El milagro de la serie está en lograr que ese tipo personajes no generen rechazo, todo ello sin caer en una ridiculización extrema (Edurne y Julián no alcanzan las cotas de extravagancia de sus antagonistas). La versatilidad de una inconmensurable Leonor Watling -que lleva el peso de la función y que debería ampliar su casa para almacenar los premios que deberían llegarle- y el desparpajo para la réplica cachonda que Hugo Silva ya había demostrado sobradamente en El ministerio del tiempo (Vigil y él se conocen bien y eso se nota) sostienen un entramado difícil de equilibrar, no solo por los vaivenes de la trama sino por el cinismo de unos protagonistas que, contra pronóstico, encienden la luz de nuestra empatía. También ayuda el buen trabajo de un plantel de secundarios encabezado por Luis Bermejo, interpretando a un cocinero que para probar sus habilidades gastronómicas estaría dispuesto a sacrificar un imperio, y por Boris (Anton Yakovlev), un ‘Vor v Zakonen’ mitad Viggo Mortensen low-cost en Promesas del Este, mitad Dalida (!). 

La realización es funcional pero efectiva y Marc Vigil, que dirige cinco de los seis episodios, sortea con habilidad las incursiones en el terreno del thriller (esos trunk shots convertidos en freezer shots), aunque lo mejor del show sean esas set pieces musicales a golpe de grandes éxitos vintage: la secuencia del karaoke en el quinto episodio al son de ‘Laissez moi dancer’ o el ‘Yo no soy esa’ de Mari Trini que abre el capítulo final valen como ejemplos de un dinamismo narrativo que hilvana tramas y utiliza el soundtrack de manera expresiva; Edurne autoafirmándose a través de las letras de la canción –“yo no soy esa que tú te creías”- explicando cómo ha diseñado un plan para escapar del yugo de Boris. Un plan que dará lugar a una secuencia de suspense cómico con una olla exprés que demuestra que Vigil domina los códigos del género. Otro buen ejemplo del trabajo de edición (a cargo de Josu Martínez) se observa en esos cortes bruscos que nos llevan de una secuencia en la que Julián limpia, a golpe de trap canario, las suciedades dejadas por un molesto cadáver, a la imagen del trío de socios en la barra del restaurante analizando qué demonios están haciendo. 

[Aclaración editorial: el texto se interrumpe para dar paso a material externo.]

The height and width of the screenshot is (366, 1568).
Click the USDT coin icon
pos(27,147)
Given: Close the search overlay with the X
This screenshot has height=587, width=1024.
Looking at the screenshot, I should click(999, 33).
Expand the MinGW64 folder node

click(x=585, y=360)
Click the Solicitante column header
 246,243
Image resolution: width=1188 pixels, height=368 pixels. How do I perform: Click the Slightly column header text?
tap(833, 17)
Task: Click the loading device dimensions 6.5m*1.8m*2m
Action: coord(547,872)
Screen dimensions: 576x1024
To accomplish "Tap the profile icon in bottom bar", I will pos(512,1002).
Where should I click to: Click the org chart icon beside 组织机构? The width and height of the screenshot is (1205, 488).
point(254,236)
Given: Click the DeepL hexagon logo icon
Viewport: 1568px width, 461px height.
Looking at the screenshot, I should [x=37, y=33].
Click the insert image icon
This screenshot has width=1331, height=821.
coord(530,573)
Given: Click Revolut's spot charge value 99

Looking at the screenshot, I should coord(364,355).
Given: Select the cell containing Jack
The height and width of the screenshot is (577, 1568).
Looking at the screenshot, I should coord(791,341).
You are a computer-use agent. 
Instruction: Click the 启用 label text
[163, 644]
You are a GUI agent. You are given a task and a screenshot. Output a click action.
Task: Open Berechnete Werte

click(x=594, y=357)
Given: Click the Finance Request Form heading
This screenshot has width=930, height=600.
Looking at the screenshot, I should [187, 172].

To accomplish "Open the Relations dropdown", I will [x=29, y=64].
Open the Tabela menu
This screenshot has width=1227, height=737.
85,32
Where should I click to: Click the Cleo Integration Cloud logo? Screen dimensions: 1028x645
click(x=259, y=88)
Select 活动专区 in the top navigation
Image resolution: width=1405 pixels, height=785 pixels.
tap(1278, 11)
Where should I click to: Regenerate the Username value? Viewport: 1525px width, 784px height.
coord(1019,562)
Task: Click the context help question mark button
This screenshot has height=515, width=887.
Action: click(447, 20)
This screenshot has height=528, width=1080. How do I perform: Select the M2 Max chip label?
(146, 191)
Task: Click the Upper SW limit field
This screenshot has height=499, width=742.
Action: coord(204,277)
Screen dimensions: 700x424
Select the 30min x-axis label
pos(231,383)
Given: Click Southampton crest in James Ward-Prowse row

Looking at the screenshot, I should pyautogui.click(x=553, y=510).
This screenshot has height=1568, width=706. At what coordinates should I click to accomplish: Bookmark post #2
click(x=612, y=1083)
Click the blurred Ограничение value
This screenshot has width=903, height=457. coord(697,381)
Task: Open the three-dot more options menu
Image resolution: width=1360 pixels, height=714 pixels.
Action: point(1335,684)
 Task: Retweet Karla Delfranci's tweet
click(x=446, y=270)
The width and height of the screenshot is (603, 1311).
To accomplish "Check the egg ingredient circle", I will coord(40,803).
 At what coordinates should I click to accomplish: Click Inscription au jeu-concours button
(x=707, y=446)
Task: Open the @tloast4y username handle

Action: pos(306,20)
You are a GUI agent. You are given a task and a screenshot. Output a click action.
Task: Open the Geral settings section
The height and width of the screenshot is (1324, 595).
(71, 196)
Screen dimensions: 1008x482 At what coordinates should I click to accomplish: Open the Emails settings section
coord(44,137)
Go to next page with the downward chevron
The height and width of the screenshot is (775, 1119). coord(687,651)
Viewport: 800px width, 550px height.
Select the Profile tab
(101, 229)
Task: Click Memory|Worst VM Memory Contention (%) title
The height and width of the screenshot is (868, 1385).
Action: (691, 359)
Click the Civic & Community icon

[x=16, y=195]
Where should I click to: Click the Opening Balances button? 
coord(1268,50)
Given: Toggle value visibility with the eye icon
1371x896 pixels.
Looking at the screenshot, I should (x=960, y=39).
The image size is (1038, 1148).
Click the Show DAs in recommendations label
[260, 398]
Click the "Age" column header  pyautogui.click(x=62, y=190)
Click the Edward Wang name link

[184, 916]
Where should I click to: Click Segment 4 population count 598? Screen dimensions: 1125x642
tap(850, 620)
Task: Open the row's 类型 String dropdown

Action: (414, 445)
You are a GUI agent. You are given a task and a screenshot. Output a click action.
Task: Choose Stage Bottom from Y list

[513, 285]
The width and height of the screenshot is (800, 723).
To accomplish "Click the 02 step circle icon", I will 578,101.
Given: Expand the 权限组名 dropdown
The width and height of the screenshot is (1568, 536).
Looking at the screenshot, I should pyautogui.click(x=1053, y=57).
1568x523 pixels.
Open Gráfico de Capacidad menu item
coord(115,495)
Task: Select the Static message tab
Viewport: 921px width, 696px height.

Para quien esto suscribe, la sustitución del cuadro de Gogol por el de Tkachenko en una de las paredes del establecimiento, los chistes con el vodka o con los escritores rusos, la confusión de nacionalidades, los guiños a la enciclopedia del cuñadismo ilustrado (el vagón silencio) o esos excursos alocados como la aparición de Manuel Jabois (!) o la vomitona del personaje de Leonor Watling justo después de que suene ‘Mujer contra mujer’ de Mecano, cumplen con los estándares de satisfacción exigidos. Que la parte del thriller sea mucho menos consistente que la cómica -el anecdótico transporte de un cargamento de cocaína a Dinamarca que termina en accidente y que aporta entre poco y nada al conjunto o la facilidad con la que un oportuno Aleksey (Mark Ivanir) se cuela en el restaurante para completar su venganza- es un pecadillo que uno está dispuesto a perdonar si a cambio le entregan una escena que mezcla al De Palma de Los intocables (1987) -suena ‘Pagliacci’ y hay una reunión de capos en un salón rojo sangre- con el de Vestida para matar (1980) pasados por el filtro de Mel Brooks. Nasdrovia es como beberse seis chupitos de Beluga: duran un suspiro, te encienden el ánimo y dejan un recuerdo placentero.